## WORK TASK
Copy out the data in full, keeping each line exactly as it reads.

Stored data entries:

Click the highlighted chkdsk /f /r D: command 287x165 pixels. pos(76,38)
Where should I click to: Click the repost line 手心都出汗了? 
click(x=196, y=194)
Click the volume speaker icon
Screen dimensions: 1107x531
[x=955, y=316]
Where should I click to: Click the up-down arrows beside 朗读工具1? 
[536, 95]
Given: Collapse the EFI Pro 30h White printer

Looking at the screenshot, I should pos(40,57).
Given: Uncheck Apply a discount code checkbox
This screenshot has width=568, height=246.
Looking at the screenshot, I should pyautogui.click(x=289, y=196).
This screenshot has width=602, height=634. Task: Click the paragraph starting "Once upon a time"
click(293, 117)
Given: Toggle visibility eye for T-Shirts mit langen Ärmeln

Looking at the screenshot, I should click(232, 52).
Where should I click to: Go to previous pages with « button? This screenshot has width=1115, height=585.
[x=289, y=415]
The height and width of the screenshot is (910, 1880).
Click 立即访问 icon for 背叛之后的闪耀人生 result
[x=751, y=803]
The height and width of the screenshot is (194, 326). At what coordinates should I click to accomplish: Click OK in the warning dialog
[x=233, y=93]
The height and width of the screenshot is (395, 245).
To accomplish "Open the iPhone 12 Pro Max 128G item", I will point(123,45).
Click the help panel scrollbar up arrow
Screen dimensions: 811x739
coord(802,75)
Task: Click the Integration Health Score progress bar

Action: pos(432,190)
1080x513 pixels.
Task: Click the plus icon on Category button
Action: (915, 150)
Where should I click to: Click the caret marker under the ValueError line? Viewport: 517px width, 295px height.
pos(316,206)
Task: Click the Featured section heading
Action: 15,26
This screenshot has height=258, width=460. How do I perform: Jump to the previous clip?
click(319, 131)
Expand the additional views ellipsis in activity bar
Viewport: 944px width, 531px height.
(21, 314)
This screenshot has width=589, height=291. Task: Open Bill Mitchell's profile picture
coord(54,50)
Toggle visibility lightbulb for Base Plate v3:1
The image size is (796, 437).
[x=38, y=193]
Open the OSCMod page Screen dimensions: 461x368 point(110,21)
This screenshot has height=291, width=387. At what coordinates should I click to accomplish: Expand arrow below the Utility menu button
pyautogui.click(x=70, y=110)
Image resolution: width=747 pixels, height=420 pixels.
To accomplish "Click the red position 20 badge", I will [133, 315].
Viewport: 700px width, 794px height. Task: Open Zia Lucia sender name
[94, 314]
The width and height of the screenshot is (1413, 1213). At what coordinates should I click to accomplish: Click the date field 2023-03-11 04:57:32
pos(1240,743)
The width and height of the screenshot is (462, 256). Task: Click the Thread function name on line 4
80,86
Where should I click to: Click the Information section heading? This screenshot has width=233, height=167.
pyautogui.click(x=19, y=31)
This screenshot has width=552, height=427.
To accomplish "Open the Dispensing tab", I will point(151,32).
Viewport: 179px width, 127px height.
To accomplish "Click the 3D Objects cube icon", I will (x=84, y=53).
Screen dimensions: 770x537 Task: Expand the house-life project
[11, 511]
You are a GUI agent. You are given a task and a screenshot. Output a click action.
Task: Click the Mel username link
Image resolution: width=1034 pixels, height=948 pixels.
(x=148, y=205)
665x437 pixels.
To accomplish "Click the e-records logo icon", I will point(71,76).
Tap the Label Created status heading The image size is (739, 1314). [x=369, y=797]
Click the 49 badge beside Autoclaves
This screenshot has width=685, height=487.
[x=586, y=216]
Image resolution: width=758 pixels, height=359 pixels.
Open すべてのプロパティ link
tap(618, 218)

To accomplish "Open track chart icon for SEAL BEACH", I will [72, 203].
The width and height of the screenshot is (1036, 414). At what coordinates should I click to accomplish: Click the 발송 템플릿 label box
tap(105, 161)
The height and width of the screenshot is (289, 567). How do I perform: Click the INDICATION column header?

## WRITTEN SOLUTION
Click the highlighted chkdsk /f /r D: command 287x165 pixels. pos(76,38)
Where should I click to: Click the repost line 手心都出汗了? 
click(x=196, y=194)
Click the volume speaker icon
Screen dimensions: 1107x531
[x=955, y=316]
Where should I click to: Click the up-down arrows beside 朗读工具1? 
[536, 95]
Given: Collapse the EFI Pro 30h White printer

Looking at the screenshot, I should pos(40,57).
Given: Uncheck Apply a discount code checkbox
This screenshot has width=568, height=246.
Looking at the screenshot, I should pyautogui.click(x=289, y=196).
This screenshot has width=602, height=634. Task: Click the paragraph starting "Once upon a time"
click(293, 117)
Given: Toggle visibility eye for T-Shirts mit langen Ärmeln

Looking at the screenshot, I should click(232, 52).
Where should I click to: Go to previous pages with « button? This screenshot has width=1115, height=585.
[x=289, y=415]
The height and width of the screenshot is (910, 1880).
Click 立即访问 icon for 背叛之后的闪耀人生 result
[x=751, y=803]
The height and width of the screenshot is (194, 326). At what coordinates should I click to accomplish: Click OK in the warning dialog
[x=233, y=93]
The height and width of the screenshot is (395, 245).
To accomplish "Open the iPhone 12 Pro Max 128G item", I will point(123,45).
Click the help panel scrollbar up arrow
Screen dimensions: 811x739
coord(802,75)
Task: Click the Integration Health Score progress bar

Action: pos(432,190)
1080x513 pixels.
Task: Click the plus icon on Category button
Action: (915, 150)
Where should I click to: Click the caret marker under the ValueError line? Viewport: 517px width, 295px height.
pos(316,206)
Task: Click the Featured section heading
Action: 15,26
This screenshot has height=258, width=460. How do I perform: Jump to the previous clip?
click(319, 131)
Expand the additional views ellipsis in activity bar
Viewport: 944px width, 531px height.
(21, 314)
This screenshot has width=589, height=291. Task: Open Bill Mitchell's profile picture
coord(54,50)
Toggle visibility lightbulb for Base Plate v3:1
The image size is (796, 437).
[x=38, y=193]
Open the OSCMod page Screen dimensions: 461x368 point(110,21)
This screenshot has height=291, width=387. At what coordinates should I click to accomplish: Expand arrow below the Utility menu button
pyautogui.click(x=70, y=110)
Image resolution: width=747 pixels, height=420 pixels.
To accomplish "Click the red position 20 badge", I will [133, 315].
Viewport: 700px width, 794px height. Task: Open Zia Lucia sender name
[94, 314]
The width and height of the screenshot is (1413, 1213). At what coordinates should I click to accomplish: Click the date field 2023-03-11 04:57:32
pos(1240,743)
The width and height of the screenshot is (462, 256). Task: Click the Thread function name on line 4
80,86
Where should I click to: Click the Information section heading? This screenshot has width=233, height=167.
pyautogui.click(x=19, y=31)
This screenshot has width=552, height=427.
To accomplish "Open the Dispensing tab", I will point(151,32).
Viewport: 179px width, 127px height.
To accomplish "Click the 3D Objects cube icon", I will (x=84, y=53).
Screen dimensions: 770x537 Task: Expand the house-life project
[11, 511]
You are a GUI agent. You are given a task and a screenshot. Output a click action.
Task: Click the Mel username link
Image resolution: width=1034 pixels, height=948 pixels.
(x=148, y=205)
665x437 pixels.
To accomplish "Click the e-records logo icon", I will point(71,76).
Tap the Label Created status heading The image size is (739, 1314). [x=369, y=797]
Click the 49 badge beside Autoclaves
This screenshot has width=685, height=487.
[x=586, y=216]
Image resolution: width=758 pixels, height=359 pixels.
Open すべてのプロパティ link
tap(618, 218)

To accomplish "Open track chart icon for SEAL BEACH", I will [72, 203].
The width and height of the screenshot is (1036, 414). At what coordinates should I click to accomplish: Click the 발송 템플릿 label box
tap(105, 161)
The height and width of the screenshot is (289, 567). How do I perform: Click the INDICATION column header?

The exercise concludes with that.